Esta es una historia que sucedió muy lejos, en la Antártida, un sitio muy peculiar, porque hay tanto hielo, que cubre cordilleras montañosas tan altas como los Alpes, aunque solo las cumbres sobresalen.
Allí vivía una colonia de grandes pingüinos, los emperadores. Había unos 25.000 en aquella barriada, que se conocían de haber recorrido los mismos caminos durante más de un invierno, aunque cada uno era cada uno, y eran muy celosos de su pequeño espacio y de su familia. Se solían hacer compañía transitando la ruta hacia la comida y organizando la crianza de las nuevas generaciones. La Antártida es un lugar en el que tienes que darte prisa para criar a tus hijos si quieres que sobrevivan, y además tiene que ser en verano para que no se congelen antes de nacer.

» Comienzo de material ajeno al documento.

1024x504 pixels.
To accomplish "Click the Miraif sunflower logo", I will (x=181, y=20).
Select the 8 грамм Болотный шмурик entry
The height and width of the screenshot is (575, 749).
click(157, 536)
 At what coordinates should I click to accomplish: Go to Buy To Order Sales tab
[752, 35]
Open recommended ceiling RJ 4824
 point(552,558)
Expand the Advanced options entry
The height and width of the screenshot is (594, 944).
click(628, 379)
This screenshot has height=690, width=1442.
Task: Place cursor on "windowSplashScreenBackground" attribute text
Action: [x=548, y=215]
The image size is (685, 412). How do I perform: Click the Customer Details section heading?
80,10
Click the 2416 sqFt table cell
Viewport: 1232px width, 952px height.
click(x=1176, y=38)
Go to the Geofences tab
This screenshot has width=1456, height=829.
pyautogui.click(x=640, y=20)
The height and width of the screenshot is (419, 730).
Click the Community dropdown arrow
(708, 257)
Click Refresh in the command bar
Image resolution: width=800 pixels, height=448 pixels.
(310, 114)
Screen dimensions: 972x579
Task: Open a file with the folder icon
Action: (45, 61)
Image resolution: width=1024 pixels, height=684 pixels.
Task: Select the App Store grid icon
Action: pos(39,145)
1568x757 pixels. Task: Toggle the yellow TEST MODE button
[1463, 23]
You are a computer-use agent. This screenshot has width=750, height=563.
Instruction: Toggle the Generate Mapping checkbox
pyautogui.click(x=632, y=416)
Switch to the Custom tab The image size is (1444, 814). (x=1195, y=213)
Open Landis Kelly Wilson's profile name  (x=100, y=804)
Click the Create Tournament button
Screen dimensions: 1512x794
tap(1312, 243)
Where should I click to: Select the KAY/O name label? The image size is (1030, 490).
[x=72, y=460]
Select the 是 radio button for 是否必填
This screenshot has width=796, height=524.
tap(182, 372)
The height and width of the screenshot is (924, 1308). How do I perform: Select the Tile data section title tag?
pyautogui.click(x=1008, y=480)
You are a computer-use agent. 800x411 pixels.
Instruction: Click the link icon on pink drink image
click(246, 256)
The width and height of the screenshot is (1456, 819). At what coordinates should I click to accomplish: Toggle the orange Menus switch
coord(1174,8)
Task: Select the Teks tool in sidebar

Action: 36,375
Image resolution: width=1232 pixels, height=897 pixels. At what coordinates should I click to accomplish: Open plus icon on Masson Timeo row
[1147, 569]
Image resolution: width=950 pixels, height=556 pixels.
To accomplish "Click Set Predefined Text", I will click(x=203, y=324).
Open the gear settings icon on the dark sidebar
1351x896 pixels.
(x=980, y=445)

Por eso hay que tener todo muy bien sincronizado con el paso de las estaciones si quieres llegar a poder contar historias como esta.
Cada mamá puso su huevo en el momento convenido, y encargó al papá la difícil misión de mantenerlo calentito durante cuatro meses para que naciera el pingüinitín. Ellas habían hecho su parte y no se iban de vacaciones, sino que tenían que recorrer 180 km de hielo para llegar al mar, alimentarse, engordar y recoger alimento que tenían que traer a sus crías recién nacidas cuatro meses después una vez recorridos los 180 km de vuelta.
La papeleta del padre tampoco era moco de pavo. Le tocaba el turno de guardia de noche (y es que en la Antártida no se hace de día cada día, sino que se hace de día cada varios meses) a una temperatura exterior de 70 grados bajo cero (¡brrr, qué frío!). Así que, con la luz apagada y mucho empeño, los papás acogieron a su huevo en una bolsa que los mantenía 80 grados por encima de la temperatura externa.